Before copying, find the line below that contains "The height and width of the screenshot is (911, 1620)."; then return it and all later lines exactly, up to and including the final line, with no pictures.

DATA:
-=-=-=-=-
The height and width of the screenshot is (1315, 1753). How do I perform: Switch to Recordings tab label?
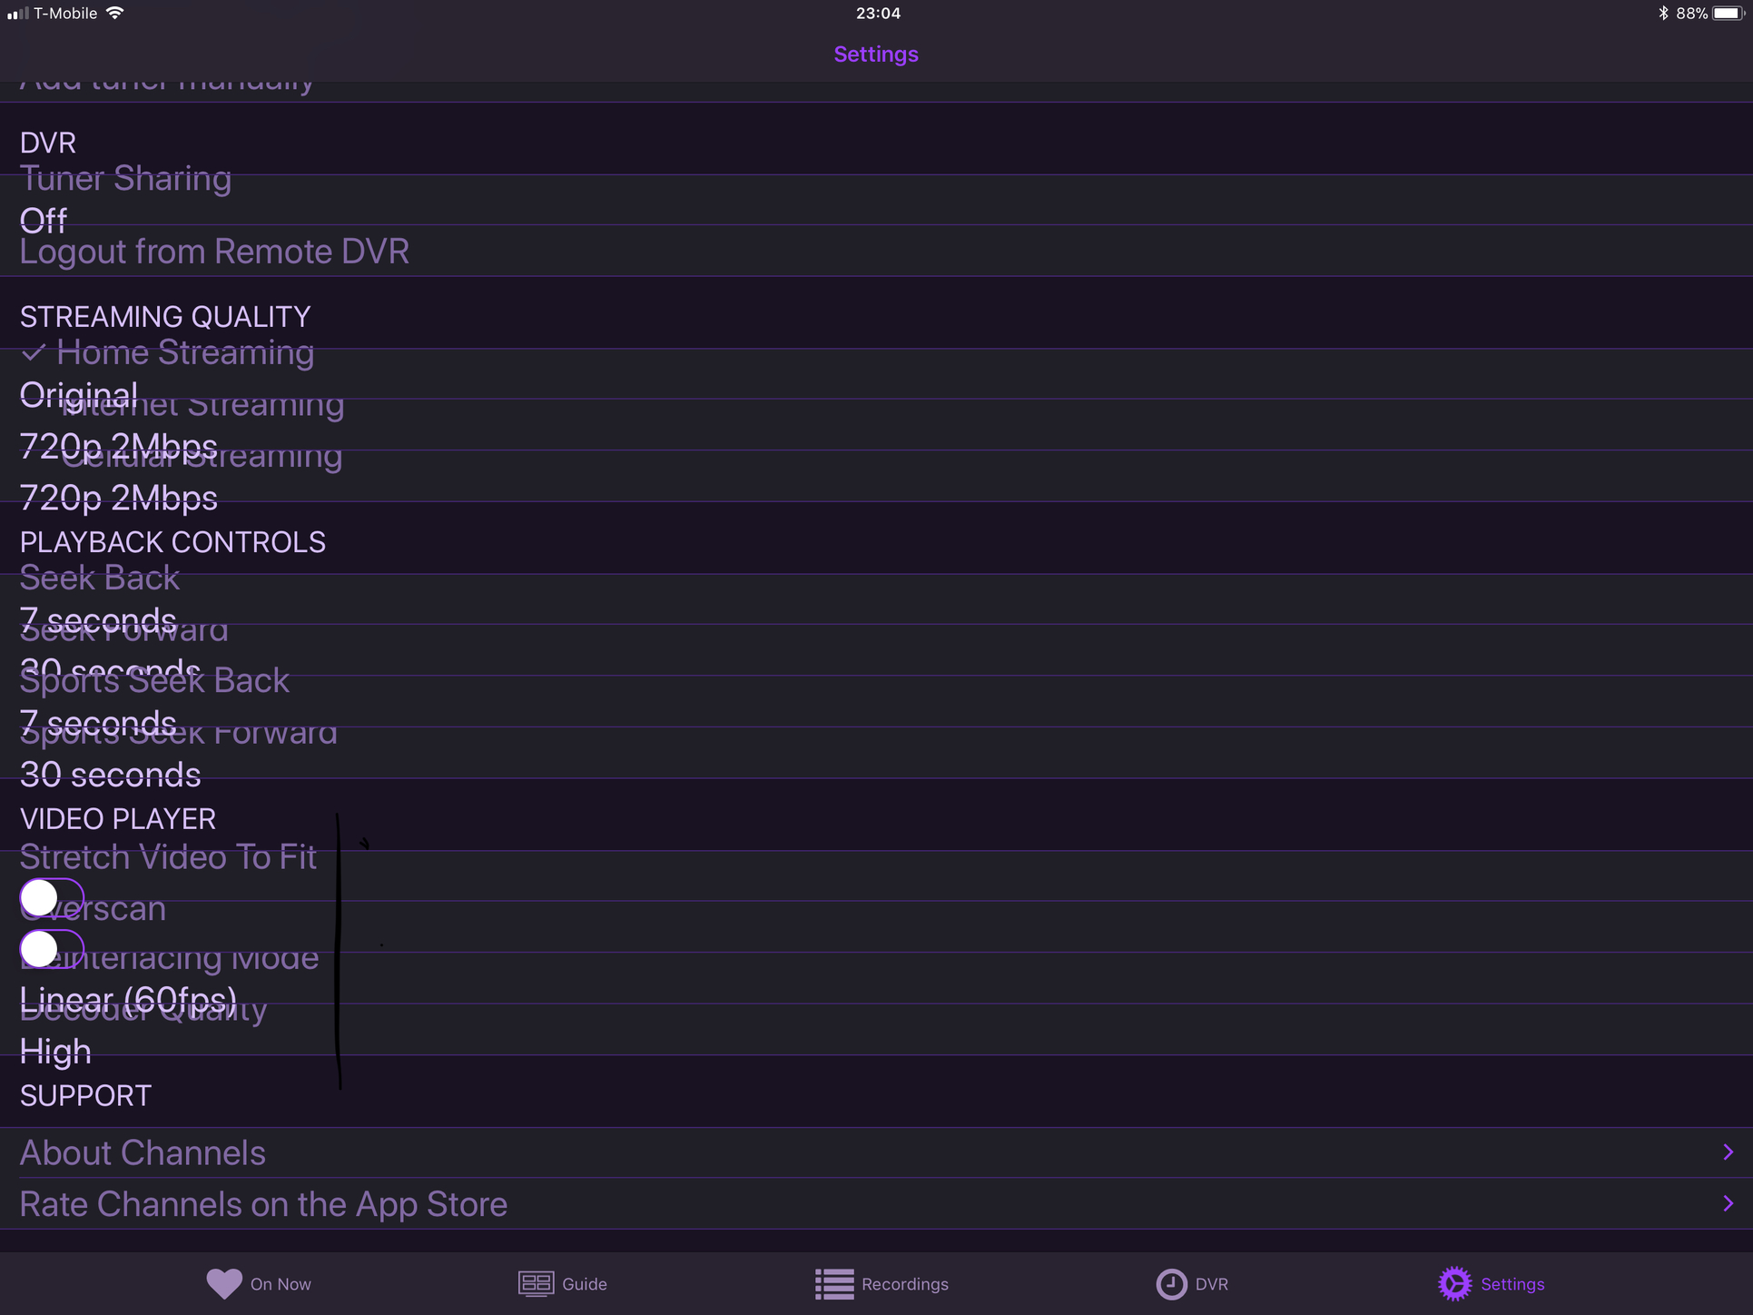click(904, 1284)
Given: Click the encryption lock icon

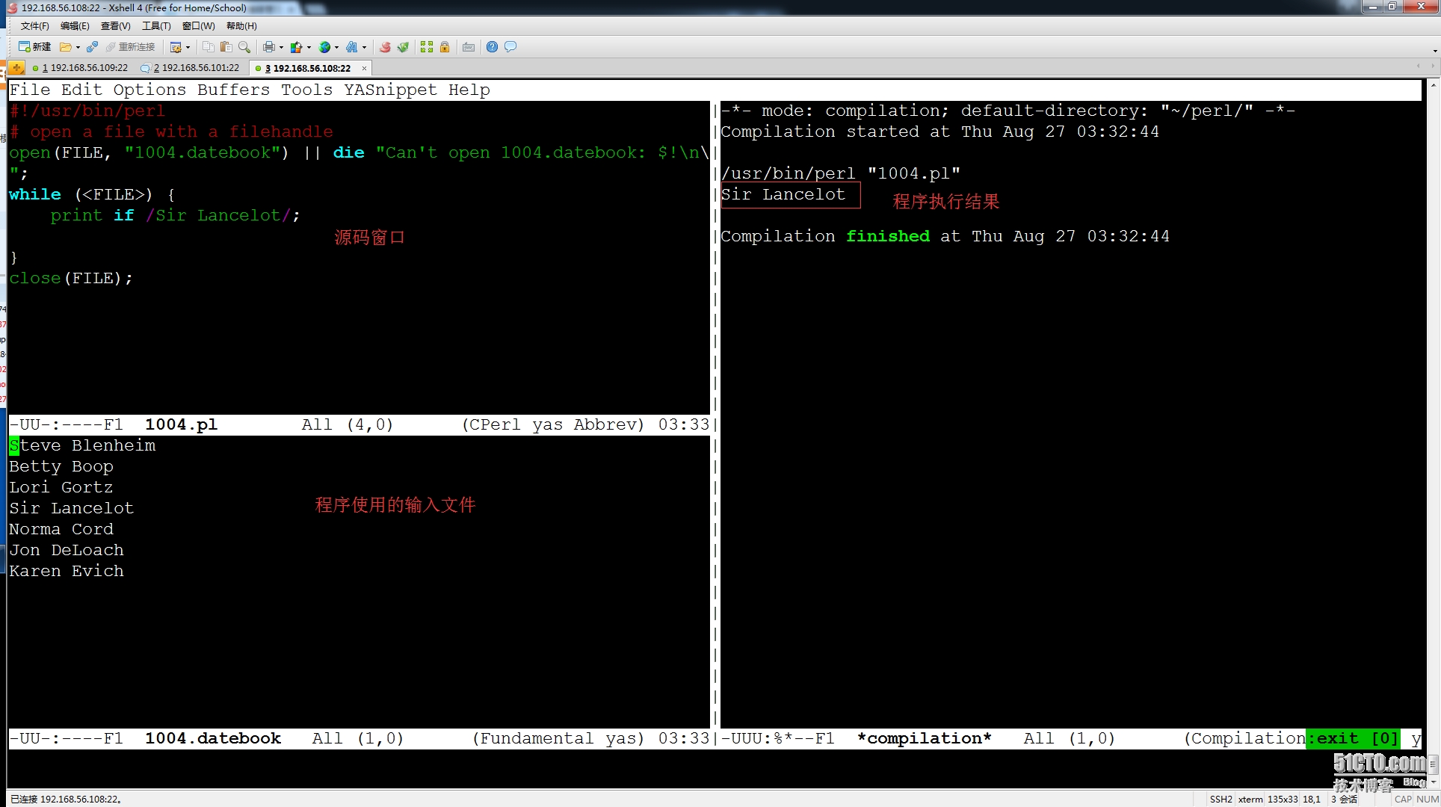Looking at the screenshot, I should [x=445, y=46].
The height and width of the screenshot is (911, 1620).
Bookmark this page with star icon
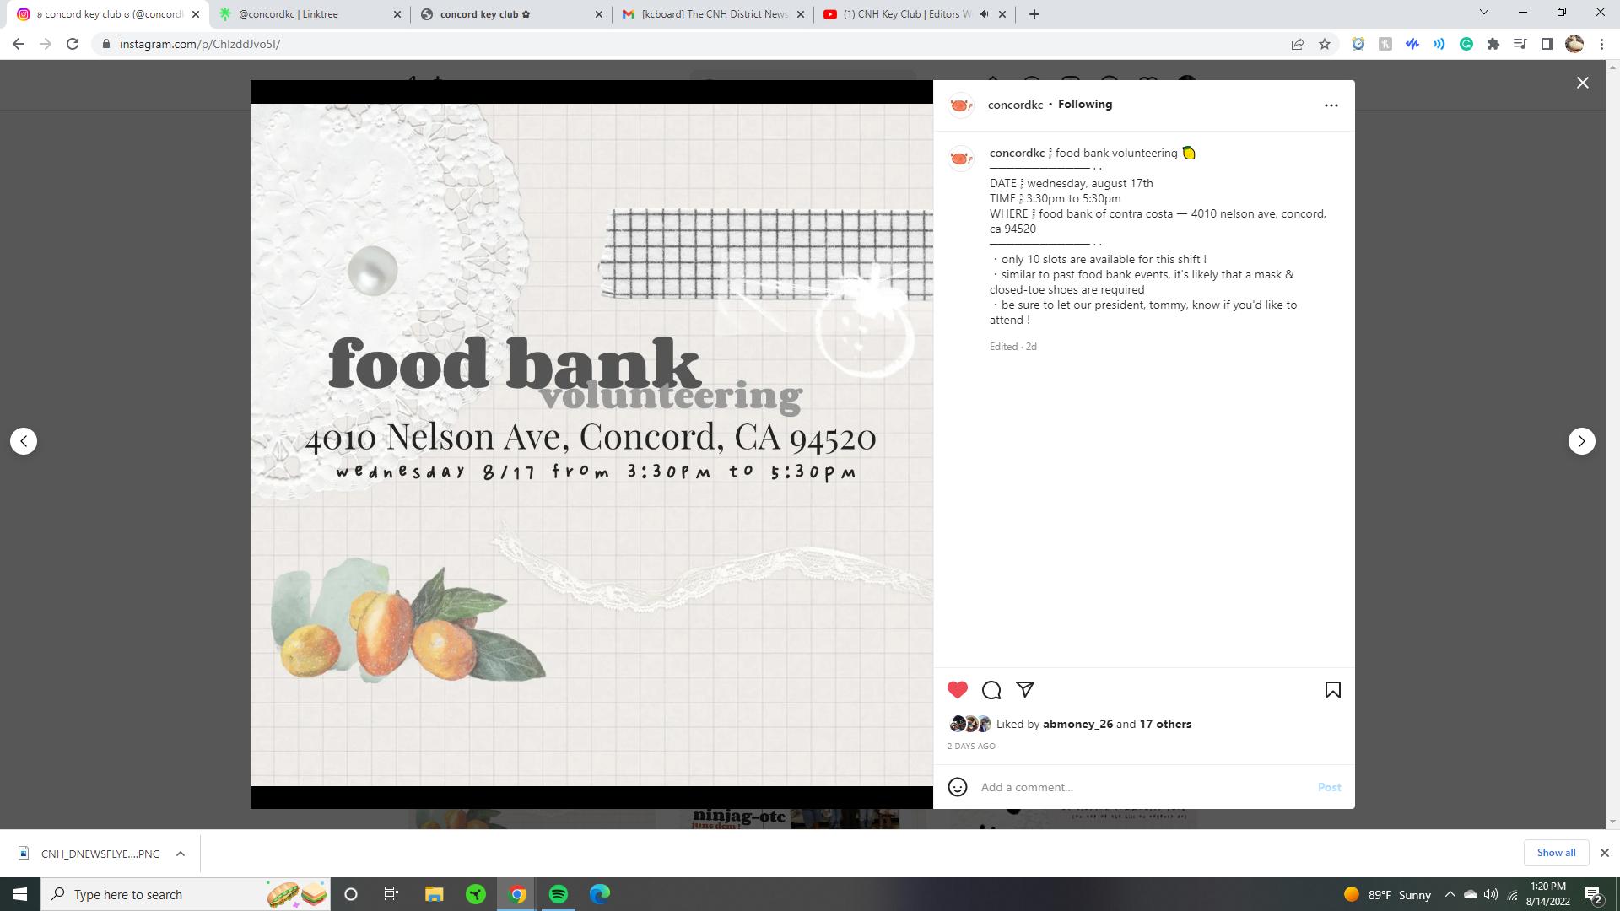click(x=1324, y=44)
-=-=-=-=-
TASK RESULT:
The height and width of the screenshot is (911, 1620).
Bookmark this page with star icon
click(x=1324, y=44)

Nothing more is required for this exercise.